Stored data:

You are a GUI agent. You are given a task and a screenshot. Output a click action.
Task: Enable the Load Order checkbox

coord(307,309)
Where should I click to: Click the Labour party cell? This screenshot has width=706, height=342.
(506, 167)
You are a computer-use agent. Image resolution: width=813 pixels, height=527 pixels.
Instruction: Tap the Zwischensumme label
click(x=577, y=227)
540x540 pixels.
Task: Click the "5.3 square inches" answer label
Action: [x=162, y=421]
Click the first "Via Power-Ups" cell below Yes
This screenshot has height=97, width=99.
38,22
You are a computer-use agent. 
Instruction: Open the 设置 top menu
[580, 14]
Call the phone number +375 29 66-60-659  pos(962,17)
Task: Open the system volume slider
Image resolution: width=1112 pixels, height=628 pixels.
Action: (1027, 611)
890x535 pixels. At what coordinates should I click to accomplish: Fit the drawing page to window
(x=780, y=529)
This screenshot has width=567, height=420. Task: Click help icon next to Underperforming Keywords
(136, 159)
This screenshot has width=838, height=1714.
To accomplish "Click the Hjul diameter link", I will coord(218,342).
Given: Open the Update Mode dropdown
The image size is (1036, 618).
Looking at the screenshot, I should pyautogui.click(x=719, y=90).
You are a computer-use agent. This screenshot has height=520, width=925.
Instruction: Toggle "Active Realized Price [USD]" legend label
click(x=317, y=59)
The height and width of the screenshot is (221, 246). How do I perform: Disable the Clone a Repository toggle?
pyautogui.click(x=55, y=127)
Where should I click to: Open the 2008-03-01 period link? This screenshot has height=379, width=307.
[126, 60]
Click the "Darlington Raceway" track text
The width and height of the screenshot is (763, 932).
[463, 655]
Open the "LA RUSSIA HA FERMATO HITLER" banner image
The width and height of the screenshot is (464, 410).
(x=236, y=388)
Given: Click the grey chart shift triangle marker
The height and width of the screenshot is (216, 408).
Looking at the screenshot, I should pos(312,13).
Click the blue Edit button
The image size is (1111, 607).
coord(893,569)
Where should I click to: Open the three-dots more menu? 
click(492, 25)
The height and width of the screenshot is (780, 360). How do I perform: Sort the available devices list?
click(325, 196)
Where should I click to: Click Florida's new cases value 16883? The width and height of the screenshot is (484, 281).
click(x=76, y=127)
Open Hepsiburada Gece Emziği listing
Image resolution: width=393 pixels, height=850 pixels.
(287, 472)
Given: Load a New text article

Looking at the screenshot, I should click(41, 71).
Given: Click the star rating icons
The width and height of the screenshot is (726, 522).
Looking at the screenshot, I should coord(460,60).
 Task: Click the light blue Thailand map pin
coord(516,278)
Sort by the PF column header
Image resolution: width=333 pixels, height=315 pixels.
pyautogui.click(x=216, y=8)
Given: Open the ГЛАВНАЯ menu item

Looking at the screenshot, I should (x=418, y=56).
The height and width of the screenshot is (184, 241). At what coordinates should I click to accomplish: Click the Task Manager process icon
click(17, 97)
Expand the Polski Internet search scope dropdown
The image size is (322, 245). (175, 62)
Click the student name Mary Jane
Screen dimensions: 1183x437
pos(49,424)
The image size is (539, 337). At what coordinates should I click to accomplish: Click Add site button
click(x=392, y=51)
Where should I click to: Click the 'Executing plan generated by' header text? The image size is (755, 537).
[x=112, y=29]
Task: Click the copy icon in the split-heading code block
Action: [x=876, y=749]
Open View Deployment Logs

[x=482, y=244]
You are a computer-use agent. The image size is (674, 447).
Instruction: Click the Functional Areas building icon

■ Work to complete
Every entry should be retyped exactly as it appears.

■ Task answer
You are a GUI agent. You are given a task and a screenshot. Output a click action.
Task: Enable the Load Order checkbox

coord(307,309)
Where should I click to: Click the Labour party cell? This screenshot has width=706, height=342.
(506, 167)
You are a computer-use agent. Image resolution: width=813 pixels, height=527 pixels.
Instruction: Tap the Zwischensumme label
click(x=577, y=227)
540x540 pixels.
Task: Click the "5.3 square inches" answer label
Action: [x=162, y=421]
Click the first "Via Power-Ups" cell below Yes
This screenshot has height=97, width=99.
38,22
You are a computer-use agent. 
Instruction: Open the 设置 top menu
[580, 14]
Call the phone number +375 29 66-60-659  pos(962,17)
Task: Open the system volume slider
Image resolution: width=1112 pixels, height=628 pixels.
Action: (1027, 611)
890x535 pixels. At what coordinates should I click to accomplish: Fit the drawing page to window
(x=780, y=529)
This screenshot has width=567, height=420. Task: Click help icon next to Underperforming Keywords
(136, 159)
This screenshot has width=838, height=1714.
To accomplish "Click the Hjul diameter link", I will coord(218,342).
Given: Open the Update Mode dropdown
The image size is (1036, 618).
Looking at the screenshot, I should pyautogui.click(x=719, y=90).
You are a computer-use agent. This screenshot has height=520, width=925.
Instruction: Toggle "Active Realized Price [USD]" legend label
click(x=317, y=59)
The height and width of the screenshot is (221, 246). How do I perform: Disable the Clone a Repository toggle?
pyautogui.click(x=55, y=127)
Where should I click to: Open the 2008-03-01 period link? This screenshot has height=379, width=307.
[126, 60]
Click the "Darlington Raceway" track text
The width and height of the screenshot is (763, 932).
[463, 655]
Open the "LA RUSSIA HA FERMATO HITLER" banner image
The width and height of the screenshot is (464, 410).
(x=236, y=388)
Given: Click the grey chart shift triangle marker
The height and width of the screenshot is (216, 408).
Looking at the screenshot, I should pos(312,13).
Click the blue Edit button
The image size is (1111, 607).
coord(893,569)
Where should I click to: Open the three-dots more menu? 
click(492, 25)
The height and width of the screenshot is (780, 360). How do I perform: Sort the available devices list?
click(325, 196)
Where should I click to: Click Florida's new cases value 16883? The width and height of the screenshot is (484, 281).
click(x=76, y=127)
Open Hepsiburada Gece Emziği listing
Image resolution: width=393 pixels, height=850 pixels.
(287, 472)
Given: Load a New text article

Looking at the screenshot, I should click(41, 71).
Given: Click the star rating icons
The width and height of the screenshot is (726, 522).
Looking at the screenshot, I should coord(460,60).
 Task: Click the light blue Thailand map pin
coord(516,278)
Sort by the PF column header
Image resolution: width=333 pixels, height=315 pixels.
pyautogui.click(x=216, y=8)
Given: Open the ГЛАВНАЯ menu item

Looking at the screenshot, I should (x=418, y=56).
The height and width of the screenshot is (184, 241). At what coordinates should I click to accomplish: Click the Task Manager process icon
click(17, 97)
Expand the Polski Internet search scope dropdown
The image size is (322, 245). (175, 62)
Click the student name Mary Jane
Screen dimensions: 1183x437
pos(49,424)
The image size is (539, 337). At what coordinates should I click to accomplish: Click Add site button
click(x=392, y=51)
Where should I click to: Click the 'Executing plan generated by' header text? The image size is (755, 537).
[x=112, y=29]
Task: Click the copy icon in the split-heading code block
Action: [x=876, y=749]
Open View Deployment Logs

[x=482, y=244]
You are a computer-use agent. The image size is (674, 447).
Instruction: Click the Functional Areas building icon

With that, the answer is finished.